_SUPPLIED TEXT_
--
Inferential Statistics

4 Introduction to Inferential Statistics

In this part, Inferential Statistics, we discuss how we can move from describing data to making plausible inferences from it. To this end we introduce the concept of the standard error and discuss two common significance tests. In this chapter, we discuss the normal distribution and the standard error, which will provide the basis for the significance tests in the next two chapters.


Inferential Statistics

Think, for a moment, about variationist linguistics, where we often want to show that two speaker groups, two genres, two dialects and so on differ in their usage of certain features. In the last chapter we discussed some measures which provide a solid basis for statistically describing data. However, when we want to isolate which features are actually used differently in different variatieties of English, mere description is no longer sufficient since differences we observe could be due to chance.

In the last chapter we saw that we can determine whether an individual observation is statistically abnormal or not. With normally distributed data, we know what the chances are that a particular value deviates by so and so much from the mean. We saw in figure 3.4 that if we add a new observation from the same population to our sample, we can expect it to fall into the mean ± 1 standard deviation interval with a likelihood of about 68%. The likelihood that the new observation deviates from the mean by maximally ± 2 standard deviations is about 95%. If we add a new data point, and our new addition is a value lying outside this range, we could say that it is statistically quite unexpected, or, in colloquial terms, “abnormal”.

Inferential statistics take us to another level. In inferential statistics we do not want to describe the relationship of individual observations to a dataset. Indeed, normally we don’t have a single observation about which we want to find out whether it is really unusual. Instead, we usually want to compare two samples from two different populations or compare one sample to a linguistic model. In other words, we want to know what we can infer about whole populations from one or two samples. And so the question we are dealing with in inferential statistics is: when can we infer that a difference is “real”, which is to say statistically significant?


What is the normal distribution?

Remember that we only need two measures to describe normally distributed data: the mean and the standard deviation. The mean defines where the center of the distribution is, and the standard deviation measures the dispersion of the data. If you are not yet clear on how this works, you may want to revisit the last chapter.
--
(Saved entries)
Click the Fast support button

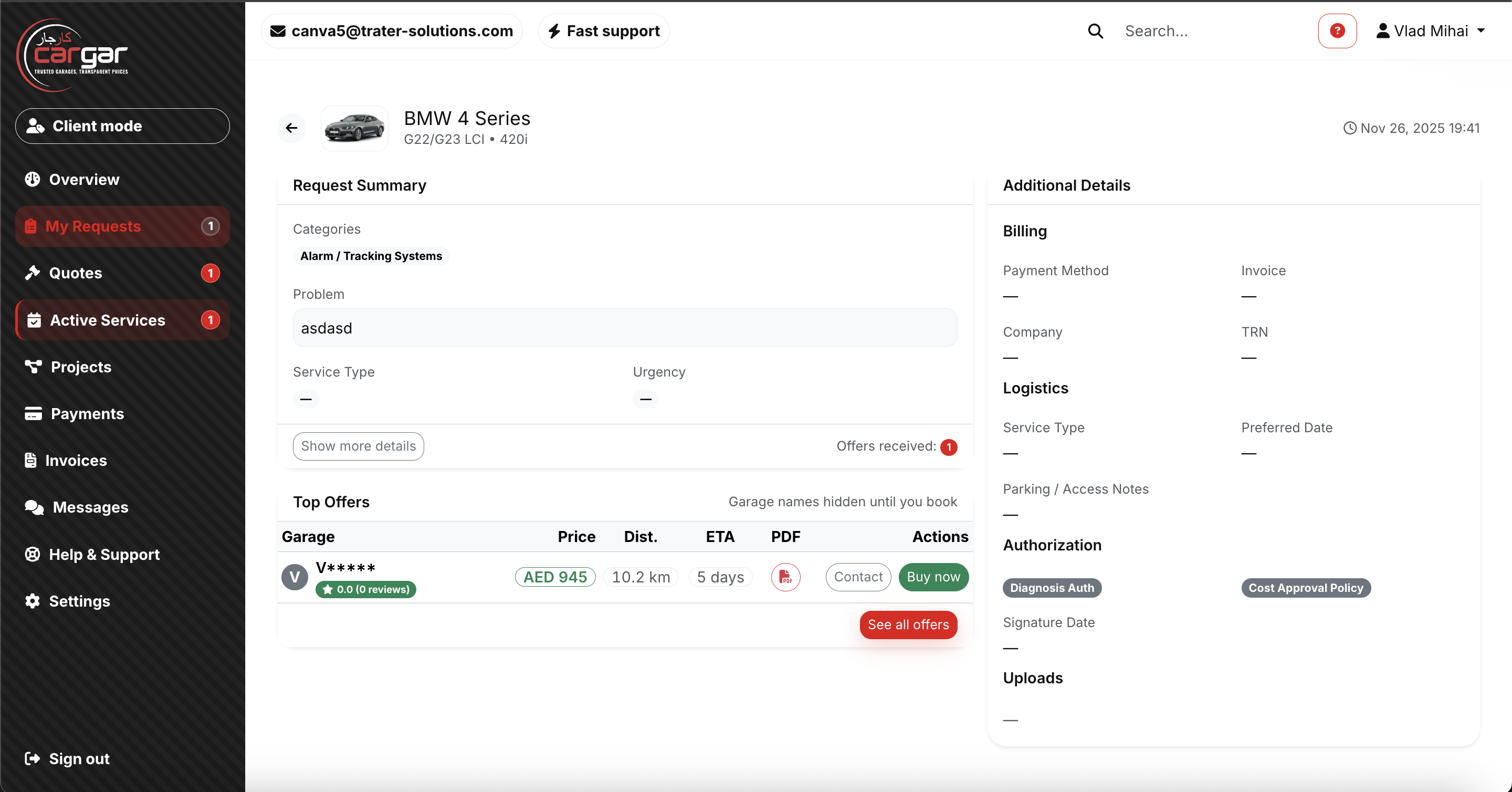point(604,31)
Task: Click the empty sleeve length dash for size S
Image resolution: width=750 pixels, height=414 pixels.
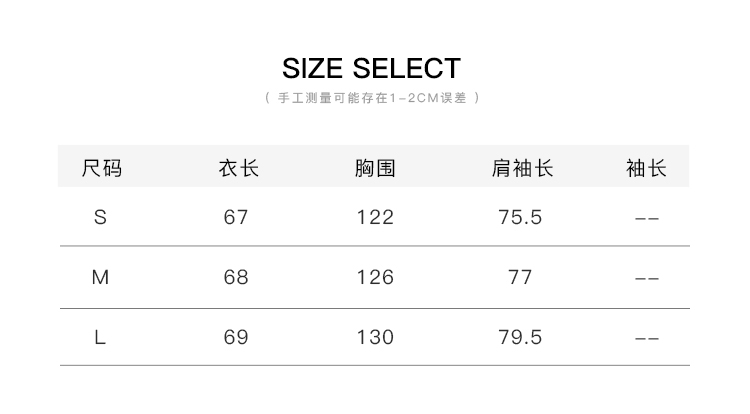Action: coord(647,219)
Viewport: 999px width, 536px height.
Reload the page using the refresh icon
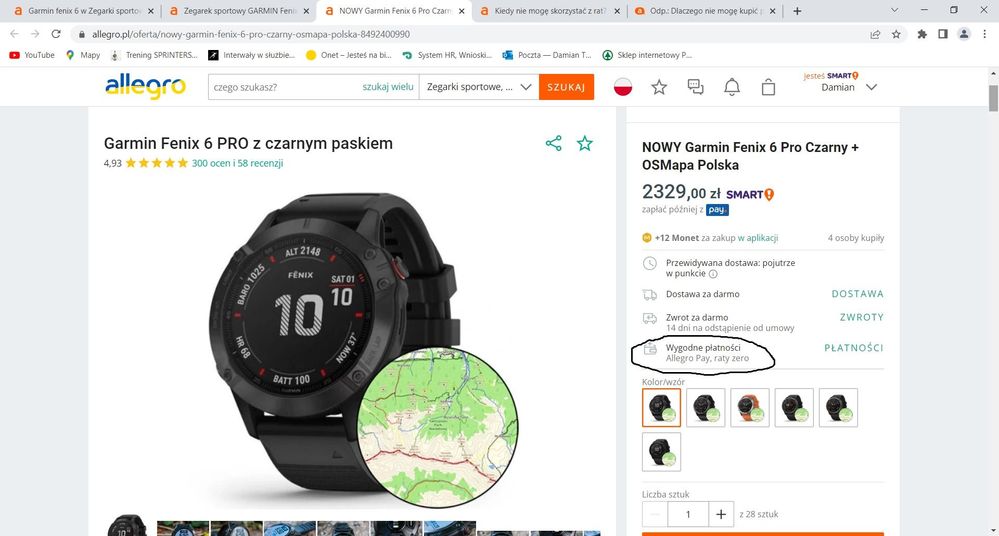[56, 34]
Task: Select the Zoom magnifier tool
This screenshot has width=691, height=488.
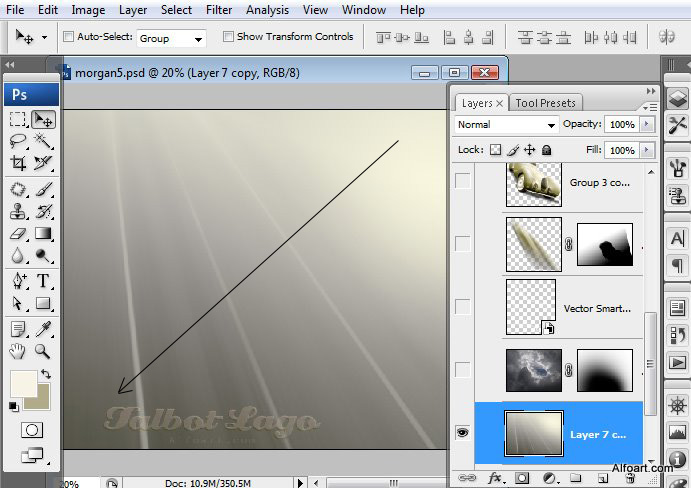Action: tap(43, 351)
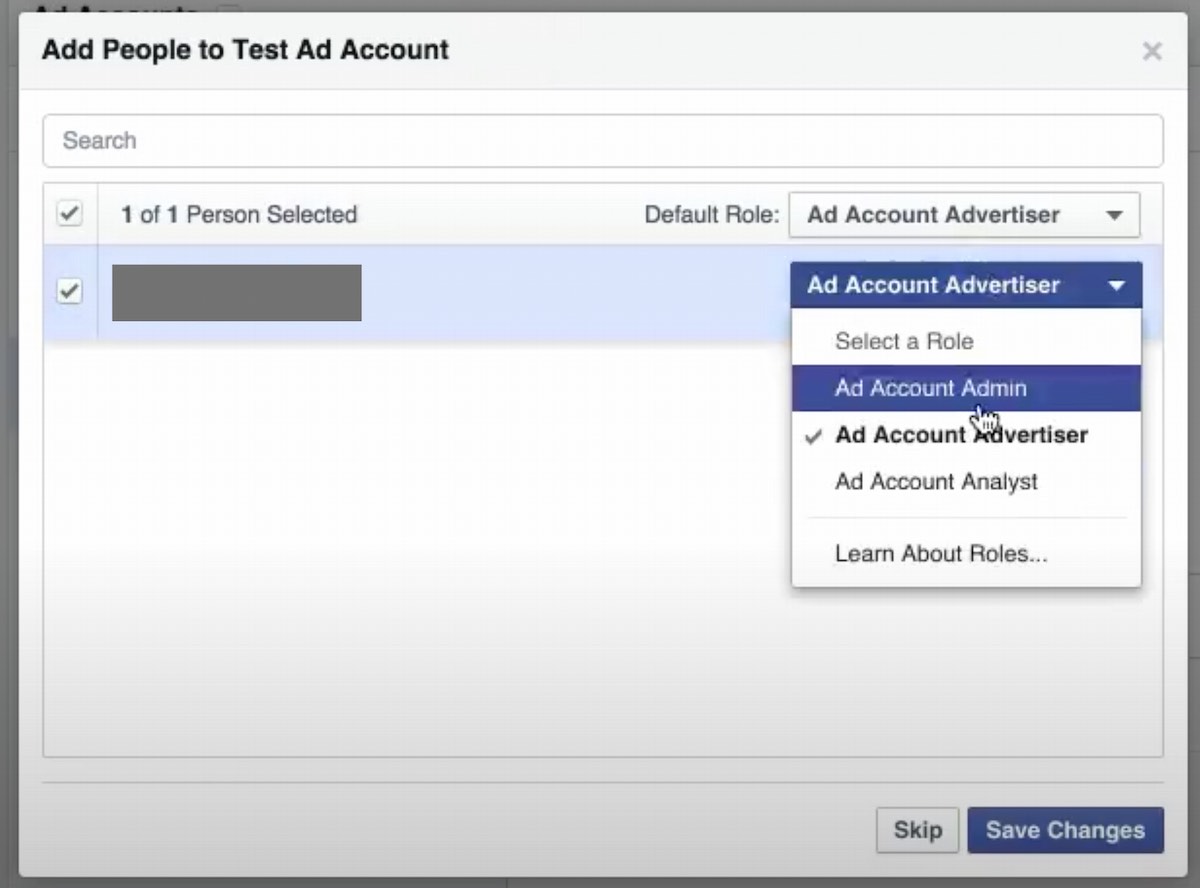This screenshot has width=1200, height=888.
Task: Click the Add People to Test Ad Account title
Action: 245,50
--
In the inferential statistics text, write out the passage between "Think, for a" and "due to chance.", inclusive, switching "dialects" to "registers".

_TASK ANSWER_
Think, for a moment, about variationist linguistics, where we often want to show that two speaker groups, two genres, two registers and so on differ in their usage of certain features. In the last chapter we discussed some measures which provide a solid basis for statistically describing data. However, when we want to isolate which features are actually used differently in different variatieties of English, mere description is no longer sufficient since differences we observe could be due to chance.